The ’40 Ford: Part of American culture
The 1940 Ford has had a major influence on post-World War II America, said Detroit automotive historian Joe Cabadas, author of “’40 Ford: Evolution * Design * Racing * Hot Rodding.”
“Bootleggers down south always wanted to know who had the fastest car,” said Cabadas. “Because of its lightweight V8 engine, they started racing them on Sundays, and that is the beginning of stock car racing.”
After World War II, the 1940 Ford was at the forefront of another major cultural movement – hot rodding. The ’40 Ford got noticed by World War II veterans, who began buying up the cars and turning them into hot rods by adding performance equipment to the car’s flathead V8 engine.

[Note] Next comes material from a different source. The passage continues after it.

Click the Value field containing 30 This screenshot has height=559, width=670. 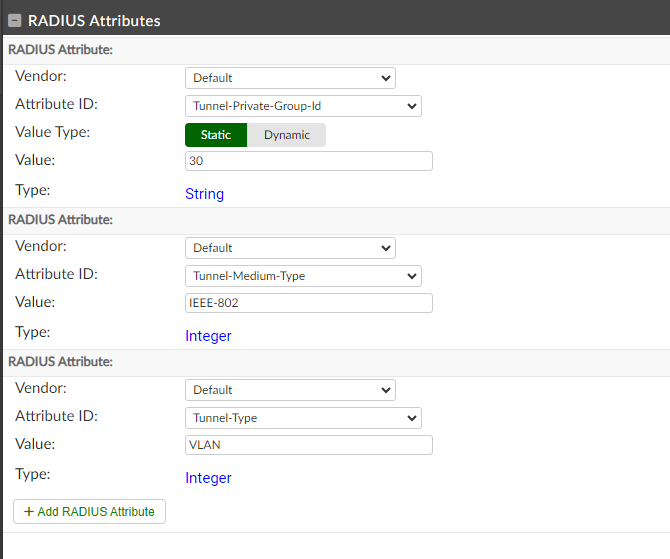(309, 161)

The 1940 Ford has been a fixture in Hollywood, appearing in countless TV shows and movies such as “American Graffiti,” “Bugsy” and “Mulholland Drive.”

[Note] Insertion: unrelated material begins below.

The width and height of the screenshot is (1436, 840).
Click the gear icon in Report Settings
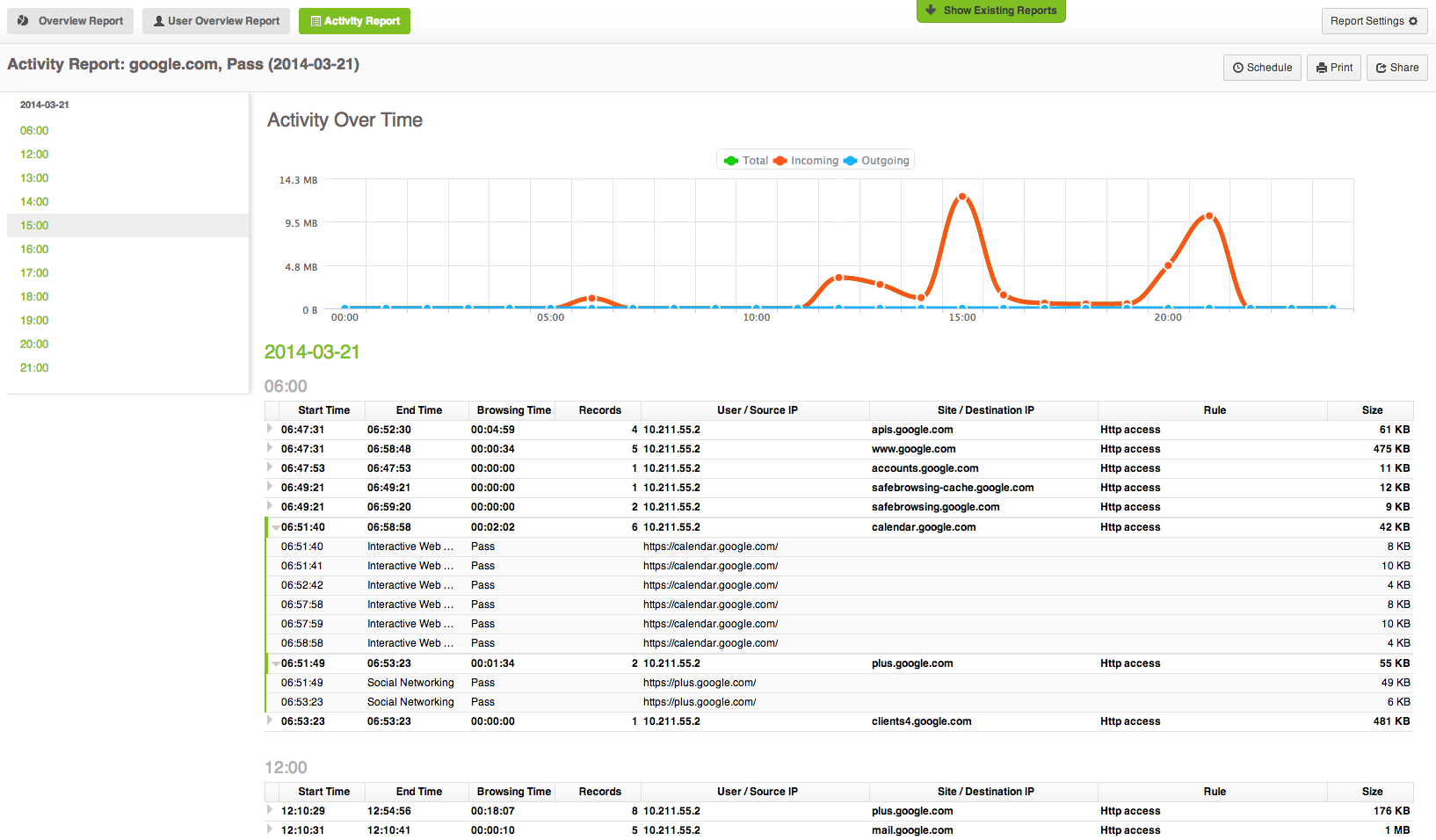click(x=1413, y=21)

“With their big fenders and integrated headlights, the 1937-40 Ford was one of the first streamlined cars from Ford Motor Company,” Cabadas said. “Edsel Ford had a hand in its style. He wanted a family look for Ford and Lincoln vehicles, and so you can see some Lincoln Zephyr in it. The 1940 was also one of the few cars in its price class with a V8.”
Reproduction body: A blank canvas
Hobbyists looking to build a hot rod using the new 1940 body are limited only by their imagination and budget. The new body is available with a stock firewall that accommodates the original flathead V8. However, for those looking for greater performance from a modern powertrain, the new 1940 Ford body can alternatively be ordered with a recessed firewall that will allow much larger modern engines to be installed.

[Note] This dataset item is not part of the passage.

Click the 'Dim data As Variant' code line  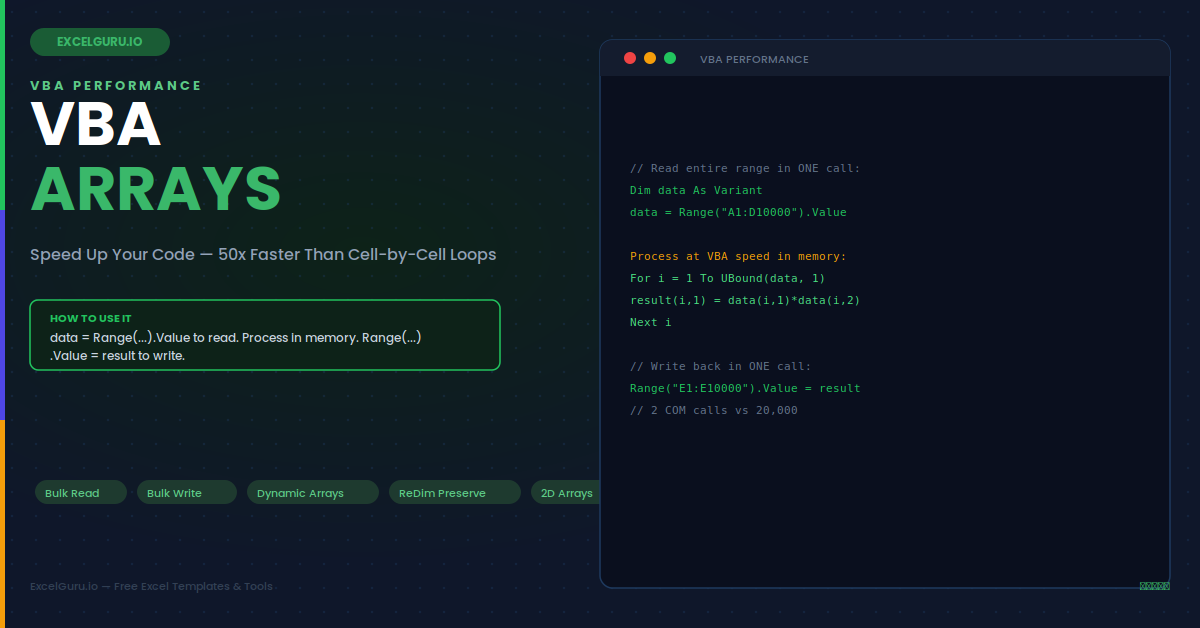pyautogui.click(x=696, y=190)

As with the officially licensed reproduction parts available for the 1965-70 Mustang bodies, Ford also supports the 1940 Ford with an array of correct mechanical and trim restoration parts. To see what is available for the 1940, visit www.fordrestorationparts.com.
Dennis Carpenter, owner of one of the nation’s largest classic Ford restoration parts companies, owes his start in the business more than 40 years ago to the 1940 Ford.
Carpenter was having trouble locating a good used set of dash knobs for a car he was restoring – and still owns – so he approached Ford and obtained permission to reproduce the knobs using original factory blueprints and designs. Today his company, Dennis Carpenter Ford Restoration Parts, produces many Ford-licensed parts for the 1940 Ford. With the body now back in production, Carpenter is gearing up to add even more trim parts for the car.
“When you see a beautifully restored 1940 Ford, it is like a piece of jewelry,” Carpenter said. “People just really love the lines of that car. It is timeless and appeals to all ages.”